*** Given records ***
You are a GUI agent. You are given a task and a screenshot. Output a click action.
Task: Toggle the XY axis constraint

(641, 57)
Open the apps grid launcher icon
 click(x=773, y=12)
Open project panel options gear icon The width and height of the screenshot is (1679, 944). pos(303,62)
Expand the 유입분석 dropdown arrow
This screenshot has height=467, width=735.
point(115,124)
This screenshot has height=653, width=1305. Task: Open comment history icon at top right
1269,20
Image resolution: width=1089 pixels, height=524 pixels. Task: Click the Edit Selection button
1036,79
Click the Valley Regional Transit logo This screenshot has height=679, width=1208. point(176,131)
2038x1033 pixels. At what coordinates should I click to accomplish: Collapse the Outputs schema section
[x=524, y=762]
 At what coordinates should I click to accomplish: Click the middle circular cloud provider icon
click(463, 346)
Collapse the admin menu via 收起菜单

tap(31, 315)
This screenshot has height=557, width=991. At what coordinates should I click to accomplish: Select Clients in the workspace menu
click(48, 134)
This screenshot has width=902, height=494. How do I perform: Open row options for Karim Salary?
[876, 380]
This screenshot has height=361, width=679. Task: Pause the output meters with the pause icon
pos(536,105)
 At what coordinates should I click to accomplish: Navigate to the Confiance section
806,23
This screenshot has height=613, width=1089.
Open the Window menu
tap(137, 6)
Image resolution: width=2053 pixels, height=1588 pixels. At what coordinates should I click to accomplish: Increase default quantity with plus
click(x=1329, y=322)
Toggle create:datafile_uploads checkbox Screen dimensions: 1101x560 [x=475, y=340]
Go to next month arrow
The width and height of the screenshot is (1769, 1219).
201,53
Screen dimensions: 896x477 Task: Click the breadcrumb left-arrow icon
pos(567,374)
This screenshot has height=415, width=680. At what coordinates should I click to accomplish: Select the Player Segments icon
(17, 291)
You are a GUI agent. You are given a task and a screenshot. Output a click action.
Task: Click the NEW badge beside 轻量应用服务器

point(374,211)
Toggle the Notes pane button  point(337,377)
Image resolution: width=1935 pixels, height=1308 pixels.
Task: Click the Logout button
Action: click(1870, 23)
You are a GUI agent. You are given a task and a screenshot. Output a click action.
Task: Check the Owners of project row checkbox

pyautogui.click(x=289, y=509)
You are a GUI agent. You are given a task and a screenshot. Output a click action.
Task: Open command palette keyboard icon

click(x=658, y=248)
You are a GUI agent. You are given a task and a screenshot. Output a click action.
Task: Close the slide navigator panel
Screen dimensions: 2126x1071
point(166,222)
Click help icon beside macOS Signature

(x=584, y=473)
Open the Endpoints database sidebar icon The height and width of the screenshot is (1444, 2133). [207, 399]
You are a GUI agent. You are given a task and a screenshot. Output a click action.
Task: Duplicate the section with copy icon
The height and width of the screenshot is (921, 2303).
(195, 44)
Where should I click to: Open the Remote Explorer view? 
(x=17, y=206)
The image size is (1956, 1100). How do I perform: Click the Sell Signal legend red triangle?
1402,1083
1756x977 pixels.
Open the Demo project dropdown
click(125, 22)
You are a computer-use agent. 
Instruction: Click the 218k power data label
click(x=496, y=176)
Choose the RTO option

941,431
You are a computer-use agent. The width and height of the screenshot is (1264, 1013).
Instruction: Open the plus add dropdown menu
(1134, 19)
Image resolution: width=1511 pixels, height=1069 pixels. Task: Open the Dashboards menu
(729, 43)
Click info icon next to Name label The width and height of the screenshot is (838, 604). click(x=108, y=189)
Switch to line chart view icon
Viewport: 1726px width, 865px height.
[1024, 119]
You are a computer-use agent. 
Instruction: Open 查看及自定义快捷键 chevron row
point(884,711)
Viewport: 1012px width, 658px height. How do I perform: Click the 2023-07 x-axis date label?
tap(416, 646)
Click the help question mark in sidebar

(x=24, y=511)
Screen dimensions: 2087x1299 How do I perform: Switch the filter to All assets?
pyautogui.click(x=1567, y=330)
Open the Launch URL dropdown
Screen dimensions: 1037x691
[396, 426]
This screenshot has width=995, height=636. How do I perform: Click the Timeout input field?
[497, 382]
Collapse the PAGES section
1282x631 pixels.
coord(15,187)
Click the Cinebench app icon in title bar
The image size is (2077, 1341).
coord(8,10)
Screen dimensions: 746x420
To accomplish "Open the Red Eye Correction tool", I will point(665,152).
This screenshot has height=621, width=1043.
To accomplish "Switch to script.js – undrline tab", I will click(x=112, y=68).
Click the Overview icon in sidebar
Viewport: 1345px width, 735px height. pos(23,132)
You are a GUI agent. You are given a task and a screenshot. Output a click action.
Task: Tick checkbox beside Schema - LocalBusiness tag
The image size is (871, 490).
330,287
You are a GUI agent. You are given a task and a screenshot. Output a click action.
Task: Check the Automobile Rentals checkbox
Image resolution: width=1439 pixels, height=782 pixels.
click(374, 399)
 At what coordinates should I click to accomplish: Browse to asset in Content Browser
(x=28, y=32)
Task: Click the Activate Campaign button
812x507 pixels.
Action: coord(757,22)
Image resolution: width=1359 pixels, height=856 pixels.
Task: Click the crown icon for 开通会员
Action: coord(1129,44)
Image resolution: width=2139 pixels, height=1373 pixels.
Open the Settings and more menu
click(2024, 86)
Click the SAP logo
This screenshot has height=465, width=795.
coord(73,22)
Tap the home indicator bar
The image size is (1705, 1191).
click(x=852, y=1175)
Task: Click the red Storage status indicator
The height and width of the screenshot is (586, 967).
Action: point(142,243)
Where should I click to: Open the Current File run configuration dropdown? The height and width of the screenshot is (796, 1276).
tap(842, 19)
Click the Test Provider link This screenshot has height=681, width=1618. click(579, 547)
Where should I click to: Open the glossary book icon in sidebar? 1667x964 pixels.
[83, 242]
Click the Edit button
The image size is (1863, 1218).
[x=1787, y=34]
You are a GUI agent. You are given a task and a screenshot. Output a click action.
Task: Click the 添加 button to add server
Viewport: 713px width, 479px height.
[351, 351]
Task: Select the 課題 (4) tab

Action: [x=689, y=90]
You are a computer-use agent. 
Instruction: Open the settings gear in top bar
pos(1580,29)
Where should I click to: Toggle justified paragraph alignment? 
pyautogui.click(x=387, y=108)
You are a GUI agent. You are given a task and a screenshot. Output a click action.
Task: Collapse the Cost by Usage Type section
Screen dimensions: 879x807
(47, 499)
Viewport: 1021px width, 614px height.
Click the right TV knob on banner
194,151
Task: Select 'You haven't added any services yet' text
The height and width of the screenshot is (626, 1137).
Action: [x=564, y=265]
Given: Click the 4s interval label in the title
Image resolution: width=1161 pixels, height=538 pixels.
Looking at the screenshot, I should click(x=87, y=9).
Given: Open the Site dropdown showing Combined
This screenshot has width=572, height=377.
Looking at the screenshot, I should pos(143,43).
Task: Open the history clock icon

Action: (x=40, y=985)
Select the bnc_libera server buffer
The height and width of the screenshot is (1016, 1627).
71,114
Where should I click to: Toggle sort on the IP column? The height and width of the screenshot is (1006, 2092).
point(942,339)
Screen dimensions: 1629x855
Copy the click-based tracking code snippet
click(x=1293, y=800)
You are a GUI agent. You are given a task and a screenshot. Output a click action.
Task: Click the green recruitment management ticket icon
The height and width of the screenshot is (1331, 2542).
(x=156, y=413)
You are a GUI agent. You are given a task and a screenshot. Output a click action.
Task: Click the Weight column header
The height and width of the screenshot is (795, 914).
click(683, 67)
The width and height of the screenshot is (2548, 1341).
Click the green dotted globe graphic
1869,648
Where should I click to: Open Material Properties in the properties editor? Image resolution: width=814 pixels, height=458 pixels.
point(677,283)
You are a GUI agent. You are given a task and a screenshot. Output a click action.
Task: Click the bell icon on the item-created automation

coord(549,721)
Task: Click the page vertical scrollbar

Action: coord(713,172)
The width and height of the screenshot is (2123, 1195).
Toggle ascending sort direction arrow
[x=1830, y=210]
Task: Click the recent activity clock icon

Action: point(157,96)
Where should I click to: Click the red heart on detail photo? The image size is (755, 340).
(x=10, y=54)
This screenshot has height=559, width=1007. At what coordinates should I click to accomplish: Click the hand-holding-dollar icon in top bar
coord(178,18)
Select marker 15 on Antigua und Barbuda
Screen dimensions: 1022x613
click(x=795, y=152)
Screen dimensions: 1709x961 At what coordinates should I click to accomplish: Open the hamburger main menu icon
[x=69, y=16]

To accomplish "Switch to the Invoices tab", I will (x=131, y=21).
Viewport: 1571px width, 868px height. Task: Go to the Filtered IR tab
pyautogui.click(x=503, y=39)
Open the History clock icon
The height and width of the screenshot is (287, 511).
*** End of Given records ***
What this task involves — In the entries above, find every line with the word "will" and list it.

Completed exercise —
To accomplish "Open the Red Eye Correction tool", I will point(665,152).
To accomplish "Switch to script.js – undrline tab", I will click(x=112, y=68).
To accomplish "Switch to the Invoices tab", I will (x=131, y=21).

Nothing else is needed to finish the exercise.